#### Exercise prompt
In the mosquito article, from how far away can mosquitoes smell a person?

#### Extracted text
++++++++
Manitoba

10 things that might surprise you about mosquitoes

They're best known as pesky little bloodsuckers, but what mosquitoes really want might surprise you.

Getting bit a lot? It may be time to wash your feet

Manitoba Gardener Magazine publisher Dorothy Dobbie has created a list of 10 facts about mosquitoes you might be surprised to learn. (James Gathany/CDC/Associated Press)

They're best known as pesky little bloodsuckers, but what mosquitoes really want might surprise you.

Dorothy Dobbie, the publisher of Manitoba Gardener Magazine, has created a list of 10 things about mosquitoes most will be surprised to know for a weekly newsletter she sends out.

"I was really interested in the fact that they eat nectar. I don't think many people know that. We all think that they eat blood," Dobbie said.

"Just know that some of them don't bite." 

The following list is based on an edited version of Dobbie's responses.


1. They want nectar 

Despite what you've likely heard, mosquitoes don't eat your blood. They like nectar from flowers and sugar from fruit. Female mosquitoes do suck blood, though. 

2. Mosquitoes suck but they don't bite  

Technically speaking, mosquitoes don't bite; they insert stingers into skin and suck, literally. 

3. You might want to wash your feet 

Your blood isn't so sweet. Mosquitoes are attracted to the bacteria that causes smelly feet, which explains those extra leg attacks. 

4. Mosquitoes walk on water 

Mosquitoes are so light on their feet not even a spider can detect them. They also walk on water. 

5. They smell you from afar 

They love your perfume and deodorant. Bottom line: they can smell you from 100 feet away.
++++++++
#### Data block
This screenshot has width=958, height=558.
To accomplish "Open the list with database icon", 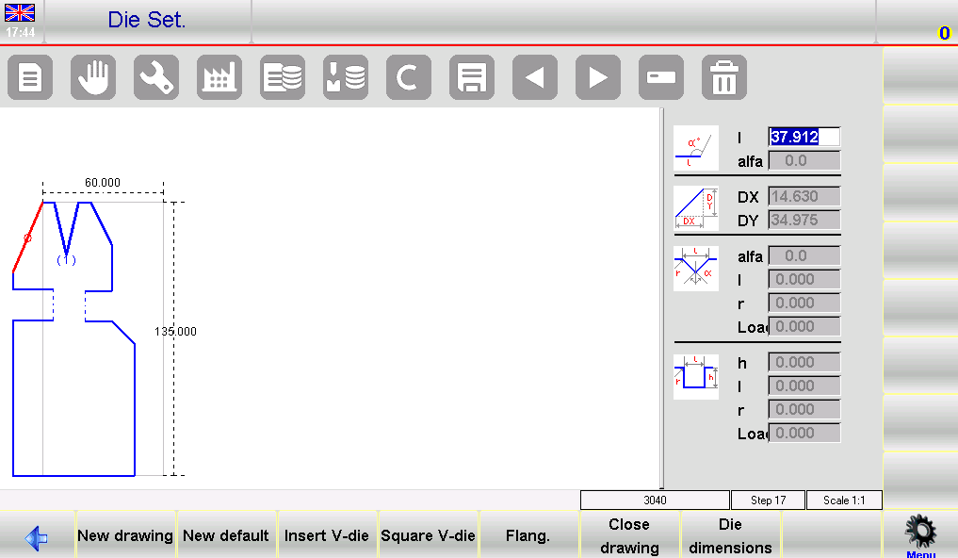I will 283,77.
++++++++
#### Exercise output
100 feet